OpenVR is a software development kit (SDK) and application programming interface (API) developed by Valve for supporting the SteamVR and other virtual reality headset (VR) devices. The SteamVR platform uses it as the default application programming interface (API) and runtime. It serves as the interface between the VR hardware and software and is implemented by SteamVR.

Although OpenVR is the default SDK for HTC Vive, it was developed to have multiple vendor support. For instance, a developer can design OpenVR-based trigger button functions for controllers of Oculus Rift or Windows MR because these systems are both supported by the SDK.

Valve has announced that they will be cooperating with the Open Source Virtual Reality (OSVR) project, although the extent of the cooperation is unclear.

Initial Release 
OpenVR SDK was released to the public on 30 April 2015 by valve developer, for the developer to develop SteamVR games and software. It provides support for the HTC Vive Developer Edition, including the SteamVR controller and Lighthouse. This release is the next step toward the first major Developer Edition shipment.

The OpenVR SDK has replaced the API that was previously available in steamvr.h in the Steamworks SDK. The old API will continue to receive support indefinitely, but applications that require any of the new features must switch to the new SDK.

A number of new interfaces were added, and existing interfaces received new methods. Details can be found in the OpenVR API documentation.

With the new OpenVR SDK, software can now be connected to SteamVR hardware. The SDK can be downloaded from OpenVR github page. It supports all SteamVR products.

The SteamVR Unity Plugin and native SteamVR support in Unreal 4.8 have been implemented to support Unity in addition to the OpenVR SDK support.

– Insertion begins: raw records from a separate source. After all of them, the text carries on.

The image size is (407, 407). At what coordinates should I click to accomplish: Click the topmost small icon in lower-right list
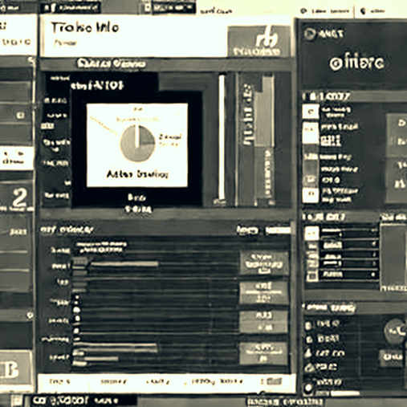click(x=308, y=325)
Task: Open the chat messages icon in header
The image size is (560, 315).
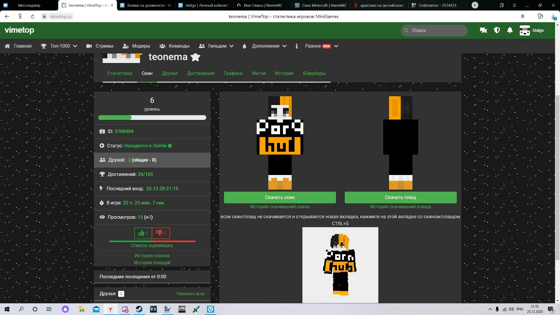Action: pos(483,31)
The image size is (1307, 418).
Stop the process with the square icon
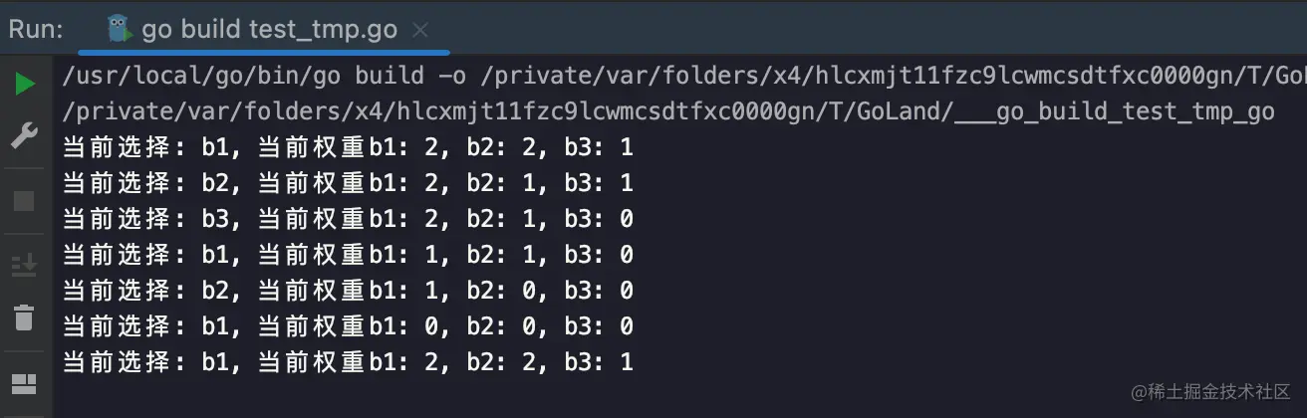(x=24, y=201)
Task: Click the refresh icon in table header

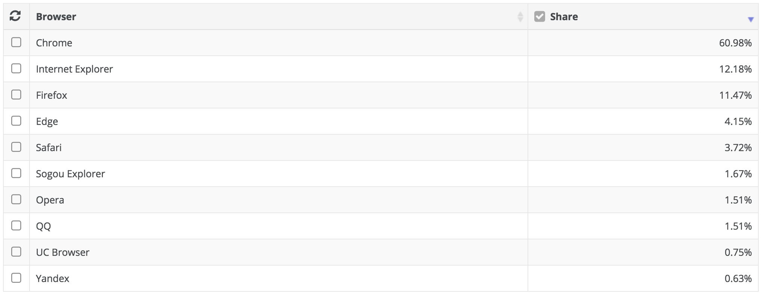Action: pos(15,16)
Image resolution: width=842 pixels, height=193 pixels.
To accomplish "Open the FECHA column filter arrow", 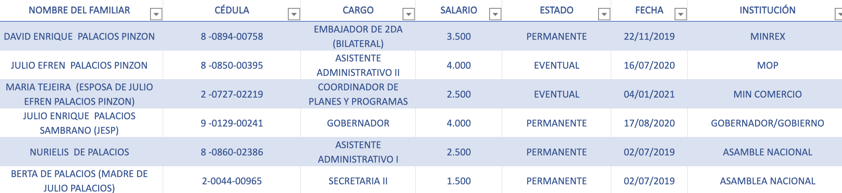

Both are available shortly after the OpenVR initial release.

Release Notes 
Changes from the SteamVR interface in SteamWorks SDK 1.31 to Initial release of OpenVR include

 IHmd is now IVRSystem
 Added support for multiple tracked objects.
 Moved fetching of various values about HMDs and other tracked devices into properties.
 Added support for providing applications with models and textures for tracked devices.
 Clarified and changed tracking prediction.
 Added origin to calls that return poses.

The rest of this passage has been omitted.